I knew Jack casually in the eighties. He was a lovely, funny man who told great stories about show business. There are some comedy writers who are among the unfunniest human beings on the planet and others who are as entertaining and flamboyant as anyone who performs their material. Jack was solidly in the latter category…and he even did occasional acting roles. A friend of mine once produced a quickie VHS tape called Video Psychiatrist, which consisted of an hour of a well-dressed man in an office welcoming you and asking you to sit down and tell him your problems. That was how it opened but the bulk of the tape was him sitting there going, "Uh-huh…well, how do you feel about that?" Jack played the psychiatrist. He was also in a movie called Up Your Alley in which he played an eccentric homeless guy.

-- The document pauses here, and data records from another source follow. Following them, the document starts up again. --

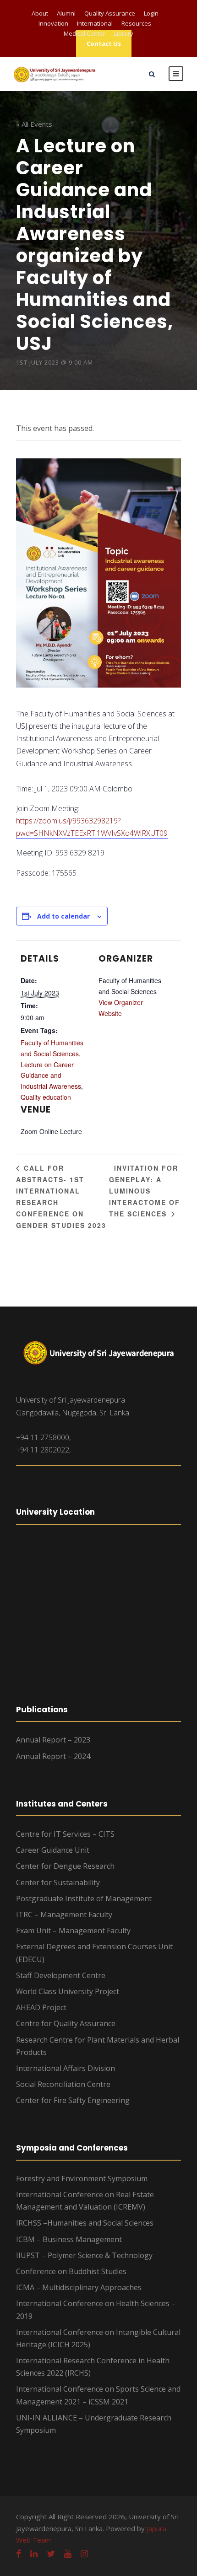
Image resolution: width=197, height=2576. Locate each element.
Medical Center (84, 33)
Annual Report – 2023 (53, 1740)
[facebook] (18, 2553)
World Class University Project (67, 1991)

In a tragic case of life imitating art, Jack Hanrahan is now an eccentric homeless guy. Several of you, starting with Tony Isabella, sent me this link to an article in the Cleveland Plain Dealer. [Warning: The site may ask you for some harmless personal data.] [Second Warning: This article is very depressing.] Jack came from Cleveland and now he's returned there to live on its streets. He is sick. He is penniless. He is in a very bad way.
Among other things, the article notes that Jack's Emmy Award is in hock. Let me tell you how Jack got that Emmy. It was for the 1967-1968 season of Rowan and Martin's Laugh-In. The writing staff that year consisted of Chris Beard, Phil Hahn, Jack Hanrahan, Coslough Johnson, Paul Keyes, Marc London, Allan Manings, David Panich, Hugh Wedlock and Digby Wolfe. Back then on the Emmy Awards telecast, all the names of nominees had to be read aloud and there were several separate nominations for the Laugh-In staff, which was essentially competing with itself for the trophy. So some presenter had to read that list several times and they stuck Don Rickles with the job of presenting, figuring he'd get rightly pissed-off and therefore funny.
Rickles was all that and every time he came to Jack Hanrahan's name, he stumbled over it, pronouncing it something like, "Harrahannahan." When the writers won, it seemed like half the audience went up to accept. Jack walked directly to the microphone and he was the first of the winners to speak. He said, "The name's Hanrahan, dummy!"
He got one of the biggest laughs I've ever heard on an award show. How does a guy like that wind up homeless?